S. Mohamed Ismail, an Indian Muslim from Madras, India, started a bakery in George Town in 1928 to make this bread.
He was said to have formed a joint venture with his friends to start it up. He called it “panggali” bread.
In Tamil, “panggali” means shareholder or kin.
Over time, people forgot that it was “panggali” bread.
Somewhere along the market penetration process, the vibrant and multiracial fabric of pre-Independence society in Penang fell in love with this bread and they decided to make life easier for everyone by simply calling it Benggali bread.
Here is the final secret.
Mohamed Ismail’s wife was S.M. Shaharom Bee, the youngest sister of S.M. Zainul Abidin (1898-1969), who founded Umno with a few friends in 1946 when he was 48 years old. He became the party’s permanent chairman in 1948.
Zainul Abidin taught for 20 years at Penang Free School before becoming the headmaster of Francis Light School. He taught Tunku Abdul Rahman Putra Al-Haj and former Penang Chief Minister Tun Dr Lim Chong Eu too.
He was a teacher, scoutmaster, headmaster, politician and writer.

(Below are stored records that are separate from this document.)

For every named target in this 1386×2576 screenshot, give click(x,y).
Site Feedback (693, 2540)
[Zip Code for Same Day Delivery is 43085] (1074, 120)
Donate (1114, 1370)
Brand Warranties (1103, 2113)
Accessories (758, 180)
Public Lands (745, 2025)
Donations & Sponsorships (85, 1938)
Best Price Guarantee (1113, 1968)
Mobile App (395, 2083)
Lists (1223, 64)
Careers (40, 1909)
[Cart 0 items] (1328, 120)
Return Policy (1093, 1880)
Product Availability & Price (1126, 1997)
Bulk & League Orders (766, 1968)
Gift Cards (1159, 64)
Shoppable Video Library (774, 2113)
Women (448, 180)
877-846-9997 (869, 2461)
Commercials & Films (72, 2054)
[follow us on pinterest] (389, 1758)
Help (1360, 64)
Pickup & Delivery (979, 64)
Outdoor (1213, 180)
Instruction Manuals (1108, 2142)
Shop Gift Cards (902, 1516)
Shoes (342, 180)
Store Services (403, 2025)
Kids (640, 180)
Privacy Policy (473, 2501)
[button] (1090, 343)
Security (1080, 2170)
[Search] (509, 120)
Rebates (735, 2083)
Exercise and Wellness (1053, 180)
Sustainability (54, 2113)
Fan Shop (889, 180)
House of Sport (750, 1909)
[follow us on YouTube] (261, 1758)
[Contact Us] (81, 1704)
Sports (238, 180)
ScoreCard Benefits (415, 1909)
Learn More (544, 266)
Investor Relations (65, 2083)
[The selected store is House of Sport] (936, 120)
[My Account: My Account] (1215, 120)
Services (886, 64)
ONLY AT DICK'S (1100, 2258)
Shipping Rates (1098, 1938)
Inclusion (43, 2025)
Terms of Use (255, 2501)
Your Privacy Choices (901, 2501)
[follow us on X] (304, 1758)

He became Penang’s Southwest Member of Parliament (Balik Pulau today) in 1955 in the first Malayan Parliament elections after the Tunku invited him to contest.
The Tunku offered him the post of Education Minister, but he declined because it was said he did not want to leave Penang.
Being brother-in-law to the owner of one of the most popular bakeries in town must have been good in one way or another. Zainul Abidin was already 30 when Benggali bread first hit the streets of Penang, but all trace of this connection seems to have gone missing.
Could loaves of freshly baked Benggali bread with mutton curry been the regular fare in those long-ago Umno meetings during the struggle for Independence?
This bread is still baked in that same colonial shop house in Transfer Road. Many parts of the original architecture are still evident inside despite the commercial ovens and stainless steel racks.
The bread recipe remains largely intact, but the blood ties of Mohamed Ismail to Benggali bread is long gone.
The company name went from being British Malaya Bakery to Malaya Bakery to Ismalia Bakery before it closed down for nearly 10 years.
In 2007, a new group of bakers reopened the same premises with the name Maliia Bakery.
Its chief executive officer M. Kumaresan Mariadas said that since the takeover almost a decade ago, the current management has introduced a variety of Benggali bread but their customers would always opt for the original version.
“Between 2012 to 2013, we introduced wholemeal, chocolate and charcoal Benggali bread but the classic white one is still the most popular.
“Customers occasionally try the other flavours but they always go back to the classic,” he added.
He said that outside of Penang, the company distributes to Kuala Lumpur, Selangor and Negeri Sembilan.
Benggali bread was sold on bicycles and carts in the old days, but Maliia Bakery now has a fleet of 20 food trucks and numerous vendors on motorcycles throughout Malaysia.